Open icorderi opened this issue 7 years ago • 6 comments

Would you consider adding this impl?

impl ToPyObject for () {
    type ObjectType = PyObject;

    fn to_py_object(&self, py: Python) -> Self::ObjectType {
        Python::None(py)
    }
}

icorderi avatar Apr 30 '17 17:04 icorderi

The problem is that it is unclear what ().to_py_object() should return: In the context of a method return value, it should return None. But in other contexts (e.g. specifying arguments when calling a method), it should return the empty Python tuple ().

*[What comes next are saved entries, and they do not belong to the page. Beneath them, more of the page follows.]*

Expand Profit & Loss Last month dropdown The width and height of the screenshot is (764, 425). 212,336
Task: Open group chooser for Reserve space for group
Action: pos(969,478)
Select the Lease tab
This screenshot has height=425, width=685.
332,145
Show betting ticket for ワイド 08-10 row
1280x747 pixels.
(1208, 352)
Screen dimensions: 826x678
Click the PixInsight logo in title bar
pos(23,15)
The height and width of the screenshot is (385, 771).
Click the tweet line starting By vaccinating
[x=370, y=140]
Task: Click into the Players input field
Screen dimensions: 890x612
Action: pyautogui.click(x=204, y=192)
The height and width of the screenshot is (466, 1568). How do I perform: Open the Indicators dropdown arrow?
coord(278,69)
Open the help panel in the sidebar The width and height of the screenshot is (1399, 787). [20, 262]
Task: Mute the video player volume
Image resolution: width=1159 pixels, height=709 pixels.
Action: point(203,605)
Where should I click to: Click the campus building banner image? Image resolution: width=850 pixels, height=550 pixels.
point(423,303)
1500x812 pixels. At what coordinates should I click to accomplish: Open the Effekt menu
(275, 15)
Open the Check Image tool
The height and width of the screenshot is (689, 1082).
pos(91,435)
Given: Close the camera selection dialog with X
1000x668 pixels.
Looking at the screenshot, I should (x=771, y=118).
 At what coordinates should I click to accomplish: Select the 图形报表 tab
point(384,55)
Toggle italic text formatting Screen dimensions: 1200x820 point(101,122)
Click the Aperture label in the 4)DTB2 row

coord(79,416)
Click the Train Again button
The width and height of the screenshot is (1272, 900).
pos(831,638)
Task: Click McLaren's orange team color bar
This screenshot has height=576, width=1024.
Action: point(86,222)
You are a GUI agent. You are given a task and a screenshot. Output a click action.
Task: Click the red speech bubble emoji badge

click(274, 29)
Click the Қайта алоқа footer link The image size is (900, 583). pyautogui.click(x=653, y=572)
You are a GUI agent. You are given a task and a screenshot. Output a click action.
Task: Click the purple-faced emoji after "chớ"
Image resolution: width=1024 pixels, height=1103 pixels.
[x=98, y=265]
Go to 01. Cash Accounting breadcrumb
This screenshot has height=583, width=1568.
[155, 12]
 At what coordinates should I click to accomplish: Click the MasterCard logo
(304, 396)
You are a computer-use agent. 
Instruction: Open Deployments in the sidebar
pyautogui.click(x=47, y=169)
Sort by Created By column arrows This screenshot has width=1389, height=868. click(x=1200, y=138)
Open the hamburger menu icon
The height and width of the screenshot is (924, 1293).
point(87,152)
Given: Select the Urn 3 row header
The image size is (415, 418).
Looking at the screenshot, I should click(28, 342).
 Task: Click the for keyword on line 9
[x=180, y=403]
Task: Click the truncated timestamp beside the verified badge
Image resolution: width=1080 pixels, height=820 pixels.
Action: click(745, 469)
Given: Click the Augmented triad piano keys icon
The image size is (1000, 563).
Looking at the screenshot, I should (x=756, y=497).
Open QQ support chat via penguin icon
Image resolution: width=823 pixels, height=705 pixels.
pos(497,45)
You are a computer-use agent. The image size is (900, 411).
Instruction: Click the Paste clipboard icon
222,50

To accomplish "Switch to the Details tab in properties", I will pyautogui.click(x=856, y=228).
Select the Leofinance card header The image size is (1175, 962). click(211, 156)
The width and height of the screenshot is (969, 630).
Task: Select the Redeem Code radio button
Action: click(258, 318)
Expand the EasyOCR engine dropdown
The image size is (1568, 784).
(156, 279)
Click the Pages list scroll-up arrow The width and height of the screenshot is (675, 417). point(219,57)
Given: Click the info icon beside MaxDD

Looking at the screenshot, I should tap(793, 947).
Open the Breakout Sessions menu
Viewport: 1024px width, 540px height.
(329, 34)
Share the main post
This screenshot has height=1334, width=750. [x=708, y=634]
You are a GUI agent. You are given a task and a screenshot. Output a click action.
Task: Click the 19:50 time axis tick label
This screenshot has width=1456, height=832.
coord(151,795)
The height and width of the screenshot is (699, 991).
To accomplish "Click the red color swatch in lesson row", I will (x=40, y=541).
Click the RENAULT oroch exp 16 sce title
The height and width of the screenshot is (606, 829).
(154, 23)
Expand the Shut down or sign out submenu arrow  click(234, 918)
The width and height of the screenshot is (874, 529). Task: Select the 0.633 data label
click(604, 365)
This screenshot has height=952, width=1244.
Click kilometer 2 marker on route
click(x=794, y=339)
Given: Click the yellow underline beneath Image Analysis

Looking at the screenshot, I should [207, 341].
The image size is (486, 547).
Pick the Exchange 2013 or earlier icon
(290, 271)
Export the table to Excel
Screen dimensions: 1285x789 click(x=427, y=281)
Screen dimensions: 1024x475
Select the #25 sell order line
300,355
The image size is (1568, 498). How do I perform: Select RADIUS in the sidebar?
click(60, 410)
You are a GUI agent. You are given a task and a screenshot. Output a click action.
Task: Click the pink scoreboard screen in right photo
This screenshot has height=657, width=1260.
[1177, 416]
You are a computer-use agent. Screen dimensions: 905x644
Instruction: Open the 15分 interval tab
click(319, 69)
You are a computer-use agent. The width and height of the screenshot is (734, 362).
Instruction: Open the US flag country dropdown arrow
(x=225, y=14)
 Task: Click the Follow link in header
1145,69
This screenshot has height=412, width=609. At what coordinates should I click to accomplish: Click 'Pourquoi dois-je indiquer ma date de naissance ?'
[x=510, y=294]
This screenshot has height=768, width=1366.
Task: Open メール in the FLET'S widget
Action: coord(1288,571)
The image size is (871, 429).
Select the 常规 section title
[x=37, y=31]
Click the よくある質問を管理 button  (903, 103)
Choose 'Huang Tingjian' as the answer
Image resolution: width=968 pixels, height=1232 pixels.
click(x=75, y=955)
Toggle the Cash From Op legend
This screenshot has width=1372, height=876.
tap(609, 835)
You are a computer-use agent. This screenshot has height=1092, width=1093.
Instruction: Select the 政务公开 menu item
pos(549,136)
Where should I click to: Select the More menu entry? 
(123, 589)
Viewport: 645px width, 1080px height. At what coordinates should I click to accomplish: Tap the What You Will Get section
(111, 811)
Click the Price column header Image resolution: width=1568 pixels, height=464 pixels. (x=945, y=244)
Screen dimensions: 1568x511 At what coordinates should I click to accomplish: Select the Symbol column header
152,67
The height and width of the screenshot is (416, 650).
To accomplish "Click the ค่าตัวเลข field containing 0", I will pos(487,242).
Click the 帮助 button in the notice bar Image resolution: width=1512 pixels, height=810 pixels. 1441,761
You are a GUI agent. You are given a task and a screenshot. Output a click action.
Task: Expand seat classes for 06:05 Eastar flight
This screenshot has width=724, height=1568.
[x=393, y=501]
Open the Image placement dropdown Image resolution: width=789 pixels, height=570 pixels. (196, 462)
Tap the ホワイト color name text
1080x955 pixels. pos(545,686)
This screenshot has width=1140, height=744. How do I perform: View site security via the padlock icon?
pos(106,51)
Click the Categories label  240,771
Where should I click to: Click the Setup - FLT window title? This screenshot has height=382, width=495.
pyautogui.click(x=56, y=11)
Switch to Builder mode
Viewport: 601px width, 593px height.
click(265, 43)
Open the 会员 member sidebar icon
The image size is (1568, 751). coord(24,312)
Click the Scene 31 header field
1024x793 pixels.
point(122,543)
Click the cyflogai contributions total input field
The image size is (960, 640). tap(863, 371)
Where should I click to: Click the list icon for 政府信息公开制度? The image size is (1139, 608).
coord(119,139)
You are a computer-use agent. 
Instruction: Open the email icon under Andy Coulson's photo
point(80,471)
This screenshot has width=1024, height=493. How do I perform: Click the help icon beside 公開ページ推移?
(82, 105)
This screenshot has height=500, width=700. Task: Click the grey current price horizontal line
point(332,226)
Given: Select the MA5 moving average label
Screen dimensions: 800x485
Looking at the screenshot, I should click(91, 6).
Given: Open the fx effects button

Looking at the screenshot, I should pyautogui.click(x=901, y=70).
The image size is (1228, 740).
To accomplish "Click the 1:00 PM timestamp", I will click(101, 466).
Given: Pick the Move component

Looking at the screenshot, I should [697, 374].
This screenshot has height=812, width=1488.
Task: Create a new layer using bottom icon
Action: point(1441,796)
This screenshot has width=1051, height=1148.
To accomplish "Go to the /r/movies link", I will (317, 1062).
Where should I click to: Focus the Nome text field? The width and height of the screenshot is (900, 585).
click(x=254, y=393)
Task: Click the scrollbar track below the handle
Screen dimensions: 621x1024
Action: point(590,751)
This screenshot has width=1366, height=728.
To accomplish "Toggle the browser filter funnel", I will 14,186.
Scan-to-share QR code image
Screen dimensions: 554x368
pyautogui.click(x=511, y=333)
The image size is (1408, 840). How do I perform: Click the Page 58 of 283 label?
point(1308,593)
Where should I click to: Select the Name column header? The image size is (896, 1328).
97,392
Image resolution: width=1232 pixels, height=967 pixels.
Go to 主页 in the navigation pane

In fact, I originally handled () the same way as all other Rust tuples. I ended up introducing struct NoArgs instead precisely to avoid the ambiguous impl ToPyObject for ().

dgrunwald avatar May 01 '17 09:05 dgrunwald

I would argue that rust () always maps to python None. In the context of calling a python method, the signature should be something like this instead:

fn call_method<A>(&self, py: Python, name: &str, args: Option<A>, kwargs: Option<&PyDict>) -> PyResult<PyObject> 
where A: ToPyObject<ObjectType=PyTuple>

The usage then becomes:

  • calling x.call_method(py, "foo", Some(()), None) is equivalent to foo(None) while,
  • calling x.call_method(py, "foo", None, None) will invoke foo() with no args in python.

I would also argue that using Option to represent having args vs not having args is more rustic.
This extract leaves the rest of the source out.